Fulacht fia, Skenakilla, Co. Cork
Co. Cork |
Settlement Sites
In a field under tillage at Skenakilla in north Cork, a spread of burnt material twelve metres across is the only visible trace of what was once a fulacht fia, one of the most common and yet most quietly puzzling monument types in the Irish landscape.
A fulacht fia, sometimes called a burnt mound, is essentially the debris left behind by a prehistoric cooking or heating site, typically a horseshoe-shaped mound of fire-cracked stones and charcoal accumulated beside a water source. Thousands survive across Ireland, most dating to the Bronze Age, and their sheer numbers suggest something routine and repeated rather than ceremonial, though exactly what they were used for, whether cooking, bathing, brewing, or industrial processes, remains a matter of ongoing debate among archaeologists.
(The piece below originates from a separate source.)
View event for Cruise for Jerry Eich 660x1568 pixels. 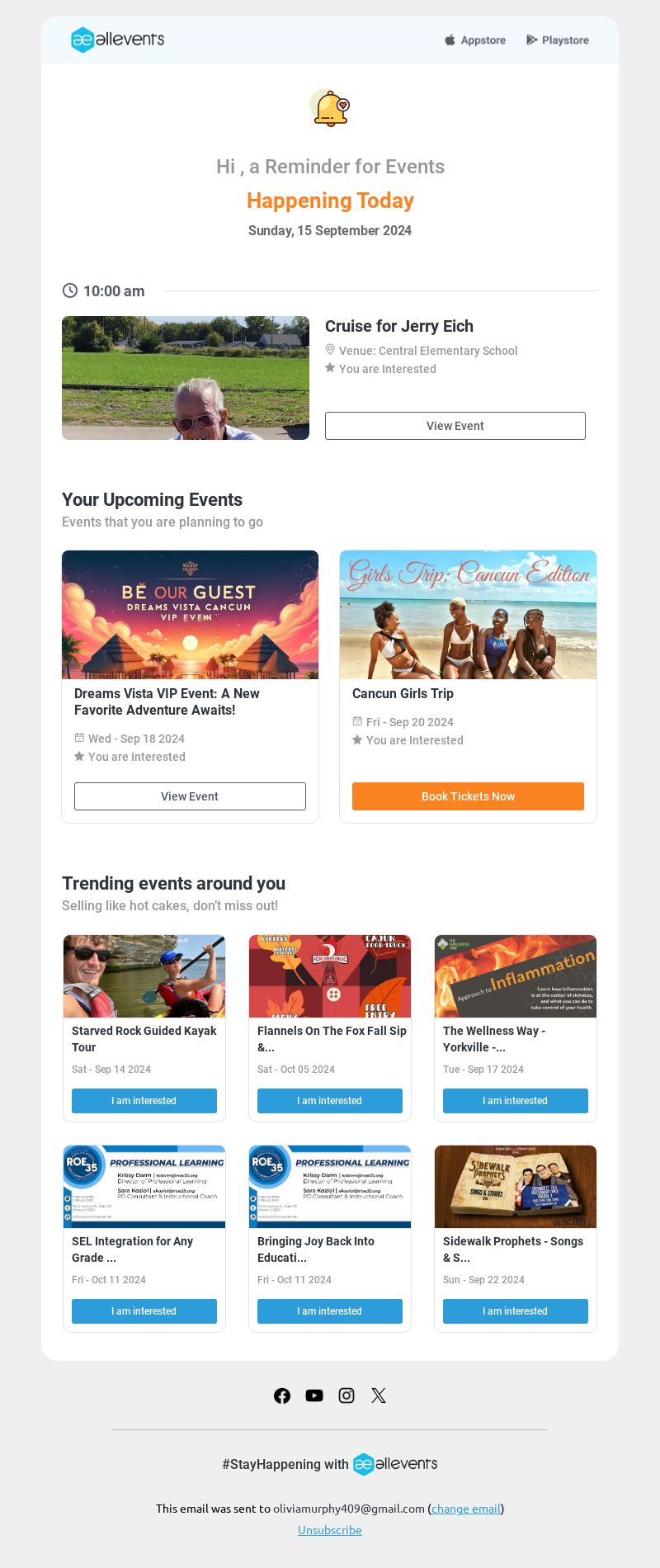[x=455, y=426]
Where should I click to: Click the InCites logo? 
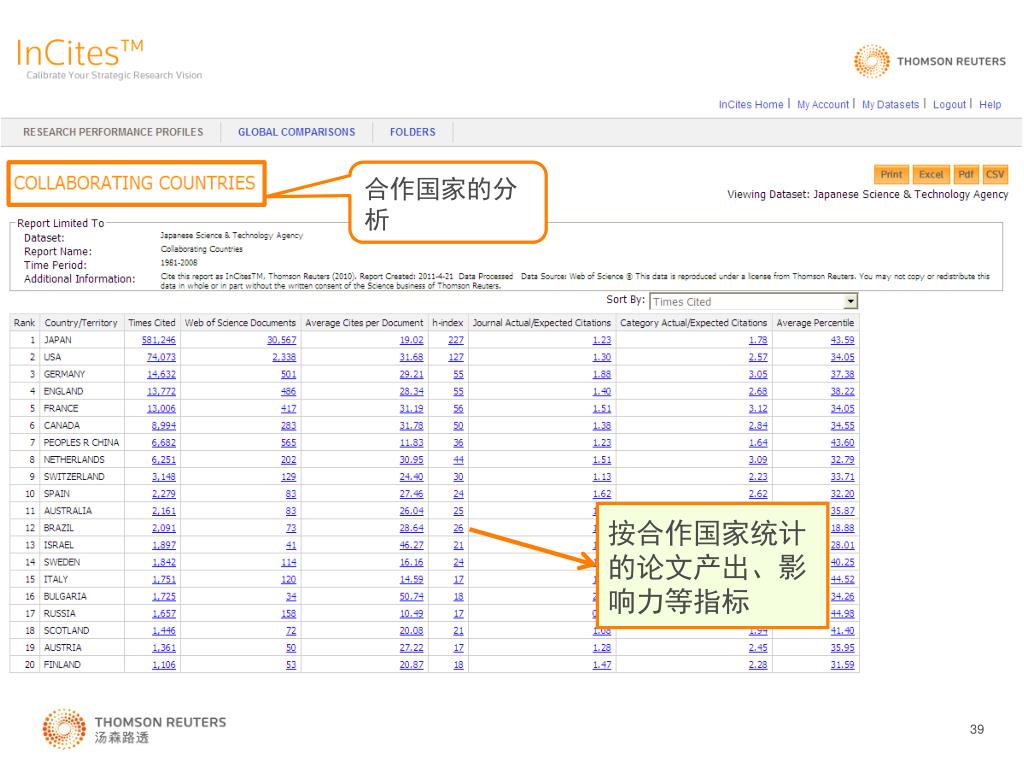click(x=80, y=53)
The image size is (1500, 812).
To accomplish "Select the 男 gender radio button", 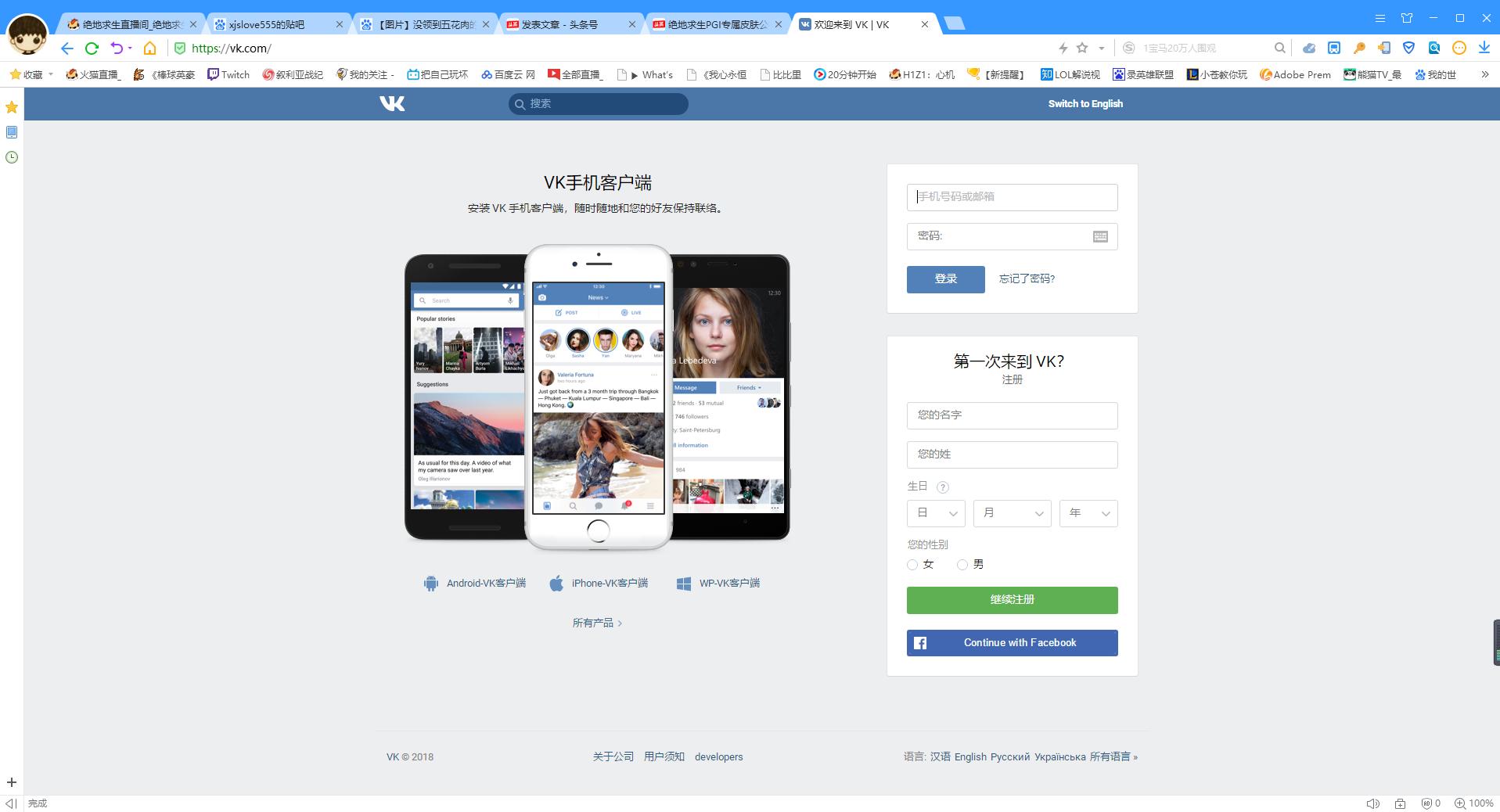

What makes Skenakilla quietly notable is not one fulacht fia but two. A second example lies roughly twenty metres to the south-west, close enough to suggest that people returned to this particular spot over time, or that both sites were in use together as part of the same activity. The burnt spreads now sit within agricultural land, largely invisible to anyone passing without knowing what to look for, their presence recorded by the scatter of heat-shattered stone worked into the soil by centuries of cultivation.